# Very small chainring with Saint's



## RYAN E (Jan 11, 2006)

I always felt like 34/17 or even 32/16 was to big. So im now running 24/12


----------



## XSL_WiLL (Nov 2, 2004)

Nice. You can get one of those Truvativ Trials bashguards or cut something down or machine out something. But... only if that's your thing. I would run a bash just so that I wouldn't destroy that spider and so it wouldn't get hung up on things.


----------



## Epschoenly (Jan 25, 2006)

Got me beat by 1 tooth up front. I am running a 25, guess I will have to look into an 18-9 or 16-8 setup.


----------



## RYAN E (Jan 11, 2006)

Im actually trying to run 22/11 but I cant find the right 11 tooth.


----------



## XSL_WiLL (Nov 2, 2004)

11t is supposed to sit at the end of the freehub. You might have to do some filing.


----------



## RYAN E (Jan 11, 2006)

Im gonna have to file or find thin spacers.


----------



## quickfeet18 (Feb 13, 2007)

why don't you sell your saints and just get a bmx crank and sprocket?


----------



## RYAN E (Jan 11, 2006)

quickfeet18 said:


> why don't you sell your saints and just get a bmx crank and sprocket?

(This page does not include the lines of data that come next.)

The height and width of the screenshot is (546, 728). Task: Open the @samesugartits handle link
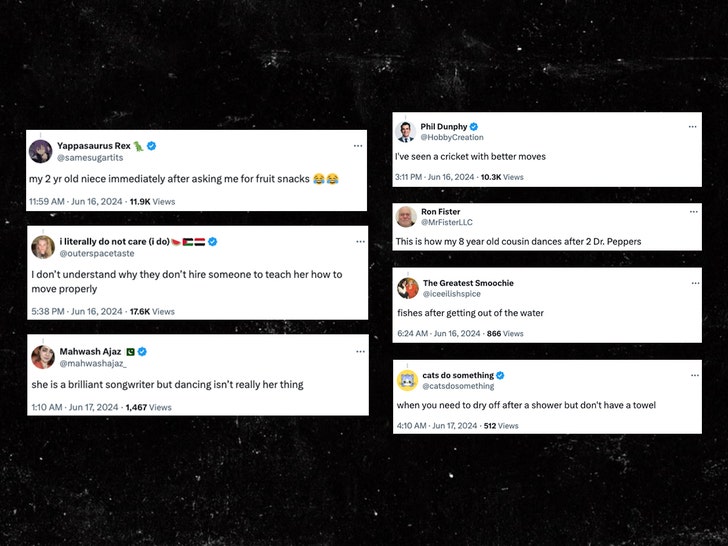pos(90,158)
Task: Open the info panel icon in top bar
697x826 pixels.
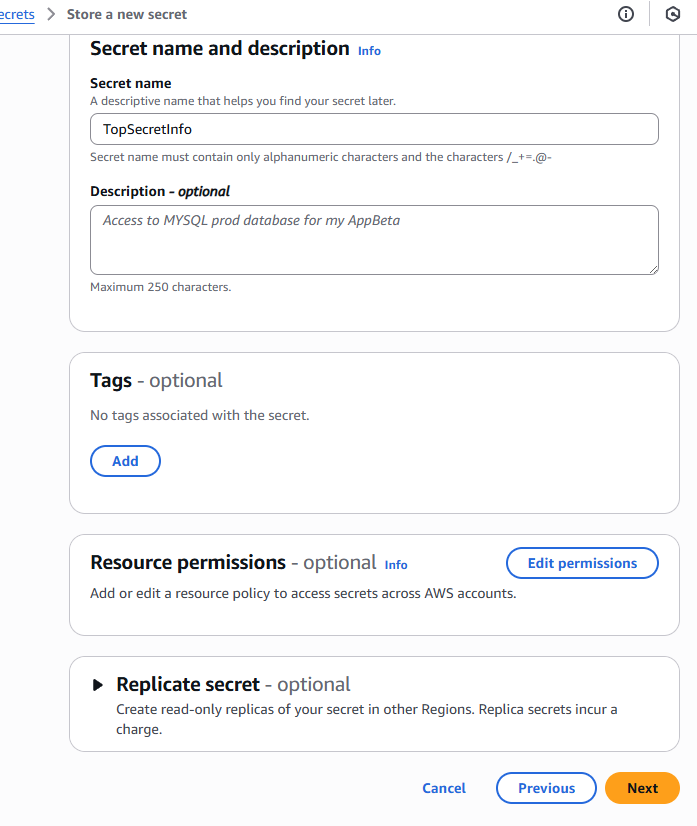Action: click(x=625, y=14)
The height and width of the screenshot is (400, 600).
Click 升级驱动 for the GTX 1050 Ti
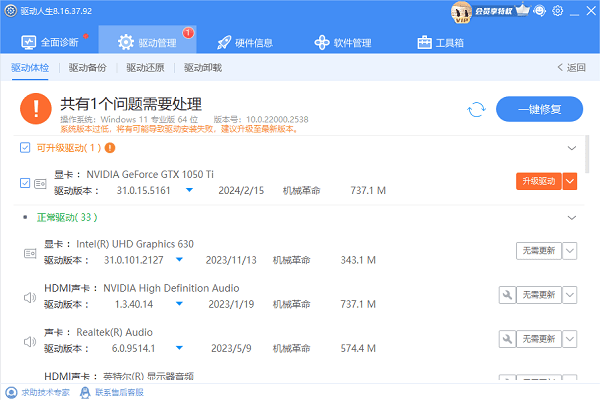[x=537, y=181]
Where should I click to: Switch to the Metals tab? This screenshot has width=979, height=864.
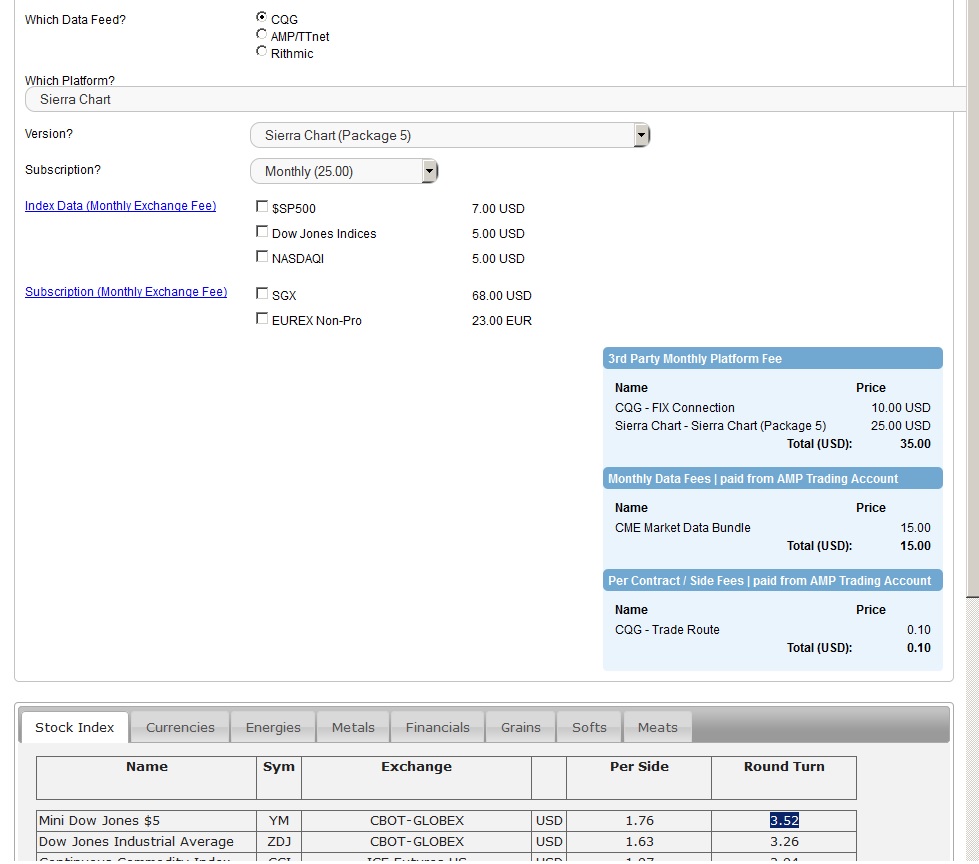[x=353, y=727]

Do you want to buy them?. I dont have the money and BMX cranks do not offer any big advantage.


----------



## sittingduck (Apr 26, 2005)

RYAN E said:


> Im gonna have to file or find thin spacers.


I don't think you will find an 11 that will slide on a cassete. An your spacers are already too thick for that 12. You will see chain marks in them very soon.


----------



## quickfeet18 (Feb 13, 2007)

well buy running only the inner ring you are already running too low a ratio for those cranks and hub. they are not designed for micro gearing. that small a sprocket on that crankset defeats the purpose because instead of hitting the chainring you will just hit the crank.
I could get a geisha freecoaster (the MTB version) and a set of Hindenburg cranks with like a 22 tooth for you for like 160


----------



## A Grove (Nov 12, 2006)

How do you like that gear ratio? Does it work well for most urban rides?


----------



## RYAN E (Jan 11, 2006)

A Grove said:


> How do you like that gear ratio? Does it work well for most urban rides?


I've only used it one day but everything seems to be fine.


----------



## Waiting for RAD 2 (Oct 19, 2007)

I was just thinking about why 26" bikes don't run small gearing. I understand with the wide cassette hub, but aren't some bikes designed to take a BMX hub? BMX can run a 9T in the back and I think 25T is fairly common up front. 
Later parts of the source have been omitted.